Das Besichtigungsrecht des Vermieters

Das Besichtigungsrecht des Vermieters
10.10.2018

Die Wohnung ist unverletzlich, heißt es in Art. 13 Abs. 1 GG. Was bedeutet das? Eigentümer von Mietwohnungen sind meist die Vermieter. Diese wollen sich gern mehr oder weniger regelmäßig ein Bild von ihrem Eigentum machen können und die vermietete Wohnung besichtigen. Grundsätzlich gilt aber, mit Abschluss des Mietvertrages und der Übergabe der Mietsache an den Mieter wird dem Mieter das Hausrecht an der Wohnung eingeräumt. Es stellen sich also die Fragen: Wann darf ein Vermieter die Wohnung besichtigen oder hat er ein generelles Besichtigungsrecht? Wann darf der Mieter die Besichtigung verweigern und sich auf die Unverletzlichkeit der Wohnung berufen?

Darf der Vermieter die Wohnung regelmäßig (jährlich) auch ohne Anlass die Wohnung besichtigen?

So ist dies in vielen Mietverträgen vereinbart. Auf diese Klausel berufen sich die Vermieter oder Hausverwaltungen.

### Ihre Aufgaben
1. Welche Zeilen der Datensätze unten enthalten die Zeichenfolge „Image“? Extrahieren Sie jede davon und achten Sie dabei auf Groß- und Kleinschreibung.
2. Fahren Sie mit dem Text über das Besichtigungsrecht des Vermieters nach dessen letztem Satz fort.

### Liste der Datensätze
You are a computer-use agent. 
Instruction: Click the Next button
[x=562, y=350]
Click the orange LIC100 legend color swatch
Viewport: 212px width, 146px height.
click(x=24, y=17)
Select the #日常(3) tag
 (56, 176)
--
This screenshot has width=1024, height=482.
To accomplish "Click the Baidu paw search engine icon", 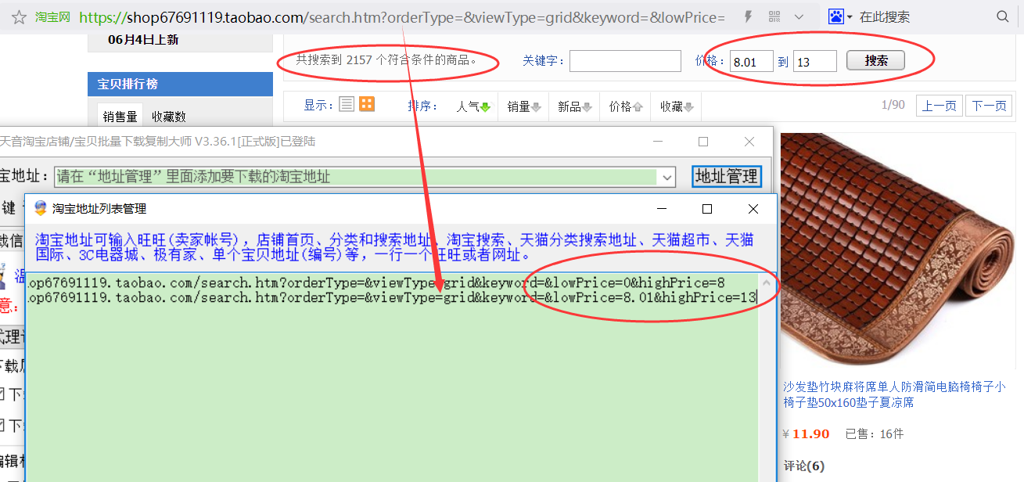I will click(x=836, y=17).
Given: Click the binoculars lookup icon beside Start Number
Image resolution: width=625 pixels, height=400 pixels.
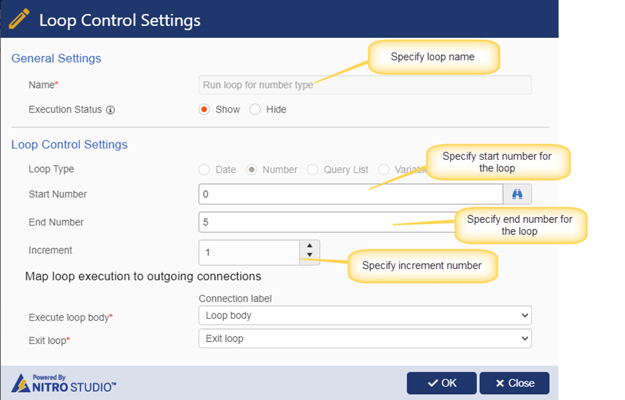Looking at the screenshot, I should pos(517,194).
...
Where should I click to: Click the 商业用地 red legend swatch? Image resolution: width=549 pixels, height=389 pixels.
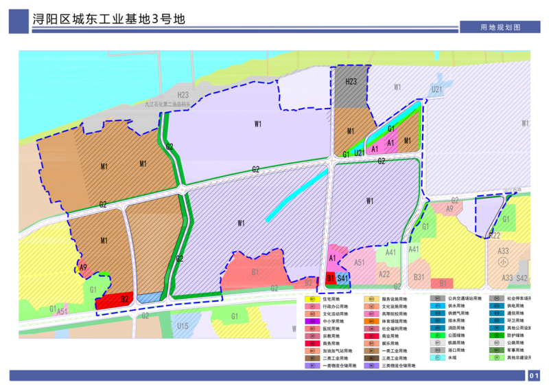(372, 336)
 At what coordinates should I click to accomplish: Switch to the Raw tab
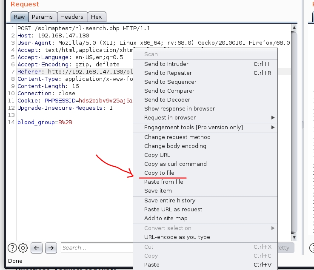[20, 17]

### Antworten je Aufgabe
1.
Image resolution: width=625 pixels, height=400 pixels.
Where should I click to: Click the 商业用地 red legend swatch? Image resolution: width=549 pixels, height=389 pixels.

2.
Bis 2014 waren sich die Juristen nicht einig, ob der Vermieter in regelmäßigen Abständen ohne konkreten Anlass die Wohnung besichtigen darf. Dafür sprach, dass es dem Vermieter möglich sein muss, die vermietete Sache in regelmäßigen Abständen zu besichtigen, um im Rahmen der Besichtigung überprüfen zu können, ob die Wohnung vertragsgemäß genutzt wird und Arbeiten zur Instandhaltung oder Instandsetzung erforderlich sind. Der Bundesgerichtshof hat dies in seinem Urteil vom 4.6.2014 zum Az. VIII ZR 289/13 anders gesehen und entschieden, dass dem Vermieter ohne einen konkreten Anlass kein allgemeines Besichtigungsrecht zusteht. Ein solches Besichtigungsrecht würde nach der Meinung des Bundesgerichtshofs im Widerspruch zu dem alleinigen Gebrauchsrecht und zum Hausrecht des Mieters an der Wohnung stehen. Dabei kommt es auch nicht darauf an, ob dies in einem vom Vermieter gestellten Formularmietvertrag so vereinbart wurde. Eine solche formularmäßige Vereinbarung, wonach der Vermieter berechtigt sein soll, die Mietsache auch ohne einen konkreten Anlass einmal jährlich besichtigen zu können, ist unwirksam.

Welche konkreten Anlässe für eine Besichtigung sind nun denkbar?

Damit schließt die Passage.